Records from a collection:
——

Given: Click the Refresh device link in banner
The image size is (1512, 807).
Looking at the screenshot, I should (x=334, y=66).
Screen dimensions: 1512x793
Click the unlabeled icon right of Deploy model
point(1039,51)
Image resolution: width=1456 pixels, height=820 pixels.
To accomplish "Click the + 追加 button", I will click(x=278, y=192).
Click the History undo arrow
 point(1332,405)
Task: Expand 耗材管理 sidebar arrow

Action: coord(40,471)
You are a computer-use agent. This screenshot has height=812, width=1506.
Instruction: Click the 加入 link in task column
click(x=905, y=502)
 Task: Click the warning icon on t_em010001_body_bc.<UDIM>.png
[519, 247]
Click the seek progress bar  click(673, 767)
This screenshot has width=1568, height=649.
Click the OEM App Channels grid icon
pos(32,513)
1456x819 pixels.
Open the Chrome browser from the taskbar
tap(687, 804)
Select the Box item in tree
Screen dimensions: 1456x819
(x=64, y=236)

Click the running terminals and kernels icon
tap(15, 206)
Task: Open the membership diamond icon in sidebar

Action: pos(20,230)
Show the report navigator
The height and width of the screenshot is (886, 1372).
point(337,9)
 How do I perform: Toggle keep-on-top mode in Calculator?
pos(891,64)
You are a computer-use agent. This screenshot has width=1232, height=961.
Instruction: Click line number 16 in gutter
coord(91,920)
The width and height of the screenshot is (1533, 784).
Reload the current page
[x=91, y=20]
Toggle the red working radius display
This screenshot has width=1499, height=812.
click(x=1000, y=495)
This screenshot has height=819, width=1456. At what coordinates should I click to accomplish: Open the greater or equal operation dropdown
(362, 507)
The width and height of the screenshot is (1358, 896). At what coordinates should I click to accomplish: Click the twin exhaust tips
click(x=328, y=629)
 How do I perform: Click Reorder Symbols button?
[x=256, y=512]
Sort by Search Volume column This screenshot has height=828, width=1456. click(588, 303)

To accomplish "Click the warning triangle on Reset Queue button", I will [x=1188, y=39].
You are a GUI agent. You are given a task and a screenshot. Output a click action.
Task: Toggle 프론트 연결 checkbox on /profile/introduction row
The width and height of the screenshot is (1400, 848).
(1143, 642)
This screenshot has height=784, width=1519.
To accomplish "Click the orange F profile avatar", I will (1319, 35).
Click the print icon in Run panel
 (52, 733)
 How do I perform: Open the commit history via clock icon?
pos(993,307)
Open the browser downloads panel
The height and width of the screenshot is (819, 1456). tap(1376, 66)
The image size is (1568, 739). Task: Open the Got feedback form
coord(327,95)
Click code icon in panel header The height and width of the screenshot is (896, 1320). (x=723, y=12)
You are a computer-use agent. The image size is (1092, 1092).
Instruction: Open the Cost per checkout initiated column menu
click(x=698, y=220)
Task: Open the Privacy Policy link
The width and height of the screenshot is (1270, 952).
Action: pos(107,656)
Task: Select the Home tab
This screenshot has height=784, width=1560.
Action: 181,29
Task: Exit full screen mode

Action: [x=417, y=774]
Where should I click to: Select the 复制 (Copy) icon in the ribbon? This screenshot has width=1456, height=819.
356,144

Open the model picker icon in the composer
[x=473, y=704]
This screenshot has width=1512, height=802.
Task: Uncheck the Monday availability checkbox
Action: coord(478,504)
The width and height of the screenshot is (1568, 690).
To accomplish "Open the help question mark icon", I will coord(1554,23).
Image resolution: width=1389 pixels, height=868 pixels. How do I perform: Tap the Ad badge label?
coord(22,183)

——

Collect each line of the entries that has the word "profile", copying it in full.

## Result of the exercise
Task: Toggle 프론트 연결 checkbox on /profile/introduction row
To accomplish "Click the orange F profile avatar", I will (1319, 35).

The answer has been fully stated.